WHAT TO PRODUCE:
Can you update the items below so that each "button" becomes "mygtukas", with everything else unchanged and the pictures left out?
--------------------------------
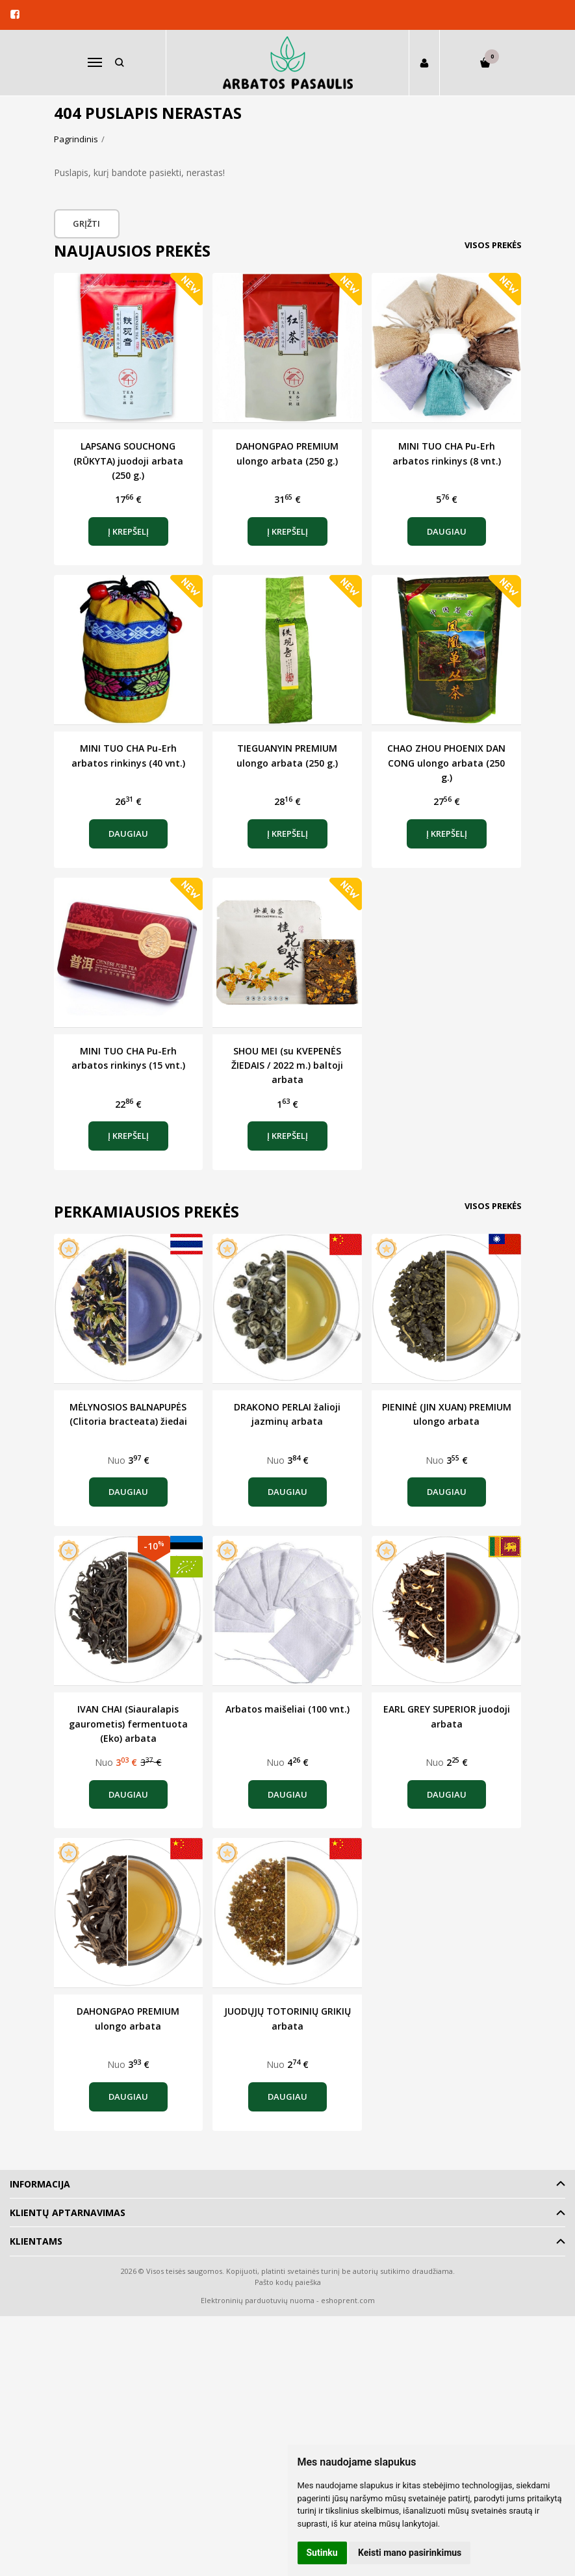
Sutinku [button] (322, 2552)
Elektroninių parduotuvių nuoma (257, 2300)
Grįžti (88, 223)
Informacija (40, 2184)
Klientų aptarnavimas (67, 2212)
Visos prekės (493, 245)
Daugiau (446, 531)
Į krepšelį (128, 531)
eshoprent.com (348, 2300)
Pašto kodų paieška (288, 2282)
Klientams (36, 2241)
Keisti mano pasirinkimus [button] (409, 2552)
--------------------------------
CORRECT RESULT:
Sutinku [mygtukas] (322, 2552)
Elektroninių parduotuvių nuoma (257, 2300)
Grįžti (88, 223)
Informacija (40, 2184)
Klientų aptarnavimas (67, 2212)
Visos prekės (493, 245)
Daugiau (446, 531)
Į krepšelį (128, 531)
eshoprent.com (348, 2300)
Pašto kodų paieška (288, 2282)
Klientams (36, 2241)
Keisti mano pasirinkimus [mygtukas] (409, 2552)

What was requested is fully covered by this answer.